Exactly as they appear below, repeat the lines from the one with "The image size is (1280, 582)." through the one with "Given: Open the 红魔Mars电竞手机 source link", and no others.
-- Data excerpts follows --
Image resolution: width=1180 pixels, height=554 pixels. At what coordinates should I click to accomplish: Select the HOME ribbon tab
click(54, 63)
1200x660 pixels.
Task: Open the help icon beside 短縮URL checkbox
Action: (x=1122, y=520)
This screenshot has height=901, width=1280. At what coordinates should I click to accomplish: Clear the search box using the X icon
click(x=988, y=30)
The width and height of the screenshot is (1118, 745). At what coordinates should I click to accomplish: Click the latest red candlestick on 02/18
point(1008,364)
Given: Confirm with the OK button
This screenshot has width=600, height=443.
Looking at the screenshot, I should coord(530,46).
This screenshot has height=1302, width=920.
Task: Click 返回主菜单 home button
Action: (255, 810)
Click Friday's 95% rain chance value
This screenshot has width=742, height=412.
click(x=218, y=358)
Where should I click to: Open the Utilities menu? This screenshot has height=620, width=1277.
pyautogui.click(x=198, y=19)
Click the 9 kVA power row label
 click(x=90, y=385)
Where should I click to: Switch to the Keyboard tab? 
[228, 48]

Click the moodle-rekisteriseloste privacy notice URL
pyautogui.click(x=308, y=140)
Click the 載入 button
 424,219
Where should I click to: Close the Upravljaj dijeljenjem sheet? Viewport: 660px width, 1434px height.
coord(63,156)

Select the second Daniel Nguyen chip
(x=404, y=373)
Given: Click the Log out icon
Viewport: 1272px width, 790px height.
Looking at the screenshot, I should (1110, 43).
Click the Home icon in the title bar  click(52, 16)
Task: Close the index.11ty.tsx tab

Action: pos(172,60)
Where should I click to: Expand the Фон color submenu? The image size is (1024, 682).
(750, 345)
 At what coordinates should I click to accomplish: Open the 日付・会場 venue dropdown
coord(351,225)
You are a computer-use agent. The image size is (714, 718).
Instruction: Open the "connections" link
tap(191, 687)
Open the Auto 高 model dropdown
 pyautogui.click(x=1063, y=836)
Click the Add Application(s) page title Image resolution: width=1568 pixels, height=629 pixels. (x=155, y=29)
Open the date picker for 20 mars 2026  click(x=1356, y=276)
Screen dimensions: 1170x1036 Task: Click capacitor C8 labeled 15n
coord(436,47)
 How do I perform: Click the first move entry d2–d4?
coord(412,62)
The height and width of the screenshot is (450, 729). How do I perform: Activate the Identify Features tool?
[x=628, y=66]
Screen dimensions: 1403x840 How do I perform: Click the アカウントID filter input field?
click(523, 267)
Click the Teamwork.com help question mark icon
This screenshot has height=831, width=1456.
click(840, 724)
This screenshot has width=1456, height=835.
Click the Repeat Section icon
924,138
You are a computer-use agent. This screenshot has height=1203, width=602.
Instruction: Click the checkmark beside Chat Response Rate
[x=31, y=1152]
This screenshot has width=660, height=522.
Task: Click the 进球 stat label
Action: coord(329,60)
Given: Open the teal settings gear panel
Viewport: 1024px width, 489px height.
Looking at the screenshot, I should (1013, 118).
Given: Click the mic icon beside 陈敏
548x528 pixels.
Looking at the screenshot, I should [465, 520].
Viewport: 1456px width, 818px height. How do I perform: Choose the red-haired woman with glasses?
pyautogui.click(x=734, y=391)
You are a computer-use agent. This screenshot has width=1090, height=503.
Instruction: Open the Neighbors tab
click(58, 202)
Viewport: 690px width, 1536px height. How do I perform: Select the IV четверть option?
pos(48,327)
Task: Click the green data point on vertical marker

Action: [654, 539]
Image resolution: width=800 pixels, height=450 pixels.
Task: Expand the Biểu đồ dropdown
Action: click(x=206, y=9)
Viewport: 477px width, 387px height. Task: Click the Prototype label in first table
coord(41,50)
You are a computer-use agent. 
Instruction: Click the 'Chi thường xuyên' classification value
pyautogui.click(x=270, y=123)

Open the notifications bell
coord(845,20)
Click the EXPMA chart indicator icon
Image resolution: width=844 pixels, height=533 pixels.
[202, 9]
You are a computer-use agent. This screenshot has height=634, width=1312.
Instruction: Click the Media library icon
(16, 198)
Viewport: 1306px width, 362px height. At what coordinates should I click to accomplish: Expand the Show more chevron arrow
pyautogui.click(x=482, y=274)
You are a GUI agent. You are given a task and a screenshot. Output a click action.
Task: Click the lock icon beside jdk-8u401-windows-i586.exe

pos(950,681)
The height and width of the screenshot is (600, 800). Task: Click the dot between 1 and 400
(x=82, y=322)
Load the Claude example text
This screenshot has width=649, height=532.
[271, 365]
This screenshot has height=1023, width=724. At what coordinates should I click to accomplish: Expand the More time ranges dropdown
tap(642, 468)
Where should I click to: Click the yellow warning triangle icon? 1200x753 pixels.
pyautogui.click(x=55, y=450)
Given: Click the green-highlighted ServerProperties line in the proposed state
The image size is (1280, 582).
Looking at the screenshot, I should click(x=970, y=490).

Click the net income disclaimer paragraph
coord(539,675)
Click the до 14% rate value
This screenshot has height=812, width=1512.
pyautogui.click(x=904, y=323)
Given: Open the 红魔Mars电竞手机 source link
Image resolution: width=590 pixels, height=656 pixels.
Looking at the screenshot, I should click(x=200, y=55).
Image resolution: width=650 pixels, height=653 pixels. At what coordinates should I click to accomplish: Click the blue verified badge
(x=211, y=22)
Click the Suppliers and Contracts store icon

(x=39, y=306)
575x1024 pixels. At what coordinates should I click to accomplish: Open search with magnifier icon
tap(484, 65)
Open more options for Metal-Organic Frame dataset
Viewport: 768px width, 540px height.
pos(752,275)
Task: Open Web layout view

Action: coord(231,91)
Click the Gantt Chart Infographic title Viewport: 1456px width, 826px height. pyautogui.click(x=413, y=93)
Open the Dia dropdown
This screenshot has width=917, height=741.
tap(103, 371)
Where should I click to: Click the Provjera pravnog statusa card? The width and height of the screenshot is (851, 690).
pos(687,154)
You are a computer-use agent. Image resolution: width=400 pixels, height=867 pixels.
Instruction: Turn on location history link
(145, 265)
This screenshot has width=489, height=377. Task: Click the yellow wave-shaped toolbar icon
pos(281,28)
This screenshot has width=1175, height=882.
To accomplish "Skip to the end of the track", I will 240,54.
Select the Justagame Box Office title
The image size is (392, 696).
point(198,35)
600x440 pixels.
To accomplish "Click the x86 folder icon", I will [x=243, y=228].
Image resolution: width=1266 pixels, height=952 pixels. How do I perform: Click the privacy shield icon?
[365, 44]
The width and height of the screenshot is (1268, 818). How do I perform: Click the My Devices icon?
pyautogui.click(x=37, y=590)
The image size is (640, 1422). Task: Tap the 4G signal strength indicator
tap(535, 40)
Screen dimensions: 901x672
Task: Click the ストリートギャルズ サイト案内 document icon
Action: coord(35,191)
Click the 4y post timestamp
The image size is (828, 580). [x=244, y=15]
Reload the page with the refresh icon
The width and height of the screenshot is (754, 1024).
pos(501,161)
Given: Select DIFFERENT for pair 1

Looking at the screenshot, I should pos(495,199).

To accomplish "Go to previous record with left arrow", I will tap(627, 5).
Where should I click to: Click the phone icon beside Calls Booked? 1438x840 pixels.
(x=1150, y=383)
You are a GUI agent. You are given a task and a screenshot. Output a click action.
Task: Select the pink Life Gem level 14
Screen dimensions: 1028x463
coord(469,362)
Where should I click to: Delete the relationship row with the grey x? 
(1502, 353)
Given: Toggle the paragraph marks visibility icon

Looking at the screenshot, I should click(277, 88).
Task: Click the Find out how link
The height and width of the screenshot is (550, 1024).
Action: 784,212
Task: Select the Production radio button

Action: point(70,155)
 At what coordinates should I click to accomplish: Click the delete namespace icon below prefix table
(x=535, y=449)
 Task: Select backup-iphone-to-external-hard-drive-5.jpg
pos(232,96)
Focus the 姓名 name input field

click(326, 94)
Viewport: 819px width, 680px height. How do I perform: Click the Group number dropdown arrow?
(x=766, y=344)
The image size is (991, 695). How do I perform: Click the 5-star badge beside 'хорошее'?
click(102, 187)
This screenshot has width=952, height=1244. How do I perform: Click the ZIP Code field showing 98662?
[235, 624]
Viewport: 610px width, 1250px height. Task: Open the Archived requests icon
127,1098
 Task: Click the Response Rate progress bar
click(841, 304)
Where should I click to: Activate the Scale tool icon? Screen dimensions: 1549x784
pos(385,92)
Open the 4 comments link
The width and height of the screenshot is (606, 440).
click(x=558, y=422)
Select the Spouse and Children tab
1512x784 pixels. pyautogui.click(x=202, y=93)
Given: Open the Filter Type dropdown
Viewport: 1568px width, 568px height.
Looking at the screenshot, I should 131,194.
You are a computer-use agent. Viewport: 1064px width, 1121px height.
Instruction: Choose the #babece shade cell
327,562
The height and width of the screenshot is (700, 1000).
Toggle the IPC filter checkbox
-- Data excerpts concluded --
[Exercise solution]:
The image size is (1280, 582).
Looking at the screenshot, I should click(x=970, y=490).

Click the net income disclaimer paragraph
coord(539,675)
Click the до 14% rate value
This screenshot has height=812, width=1512.
pyautogui.click(x=904, y=323)
Given: Open the 红魔Mars电竞手机 source link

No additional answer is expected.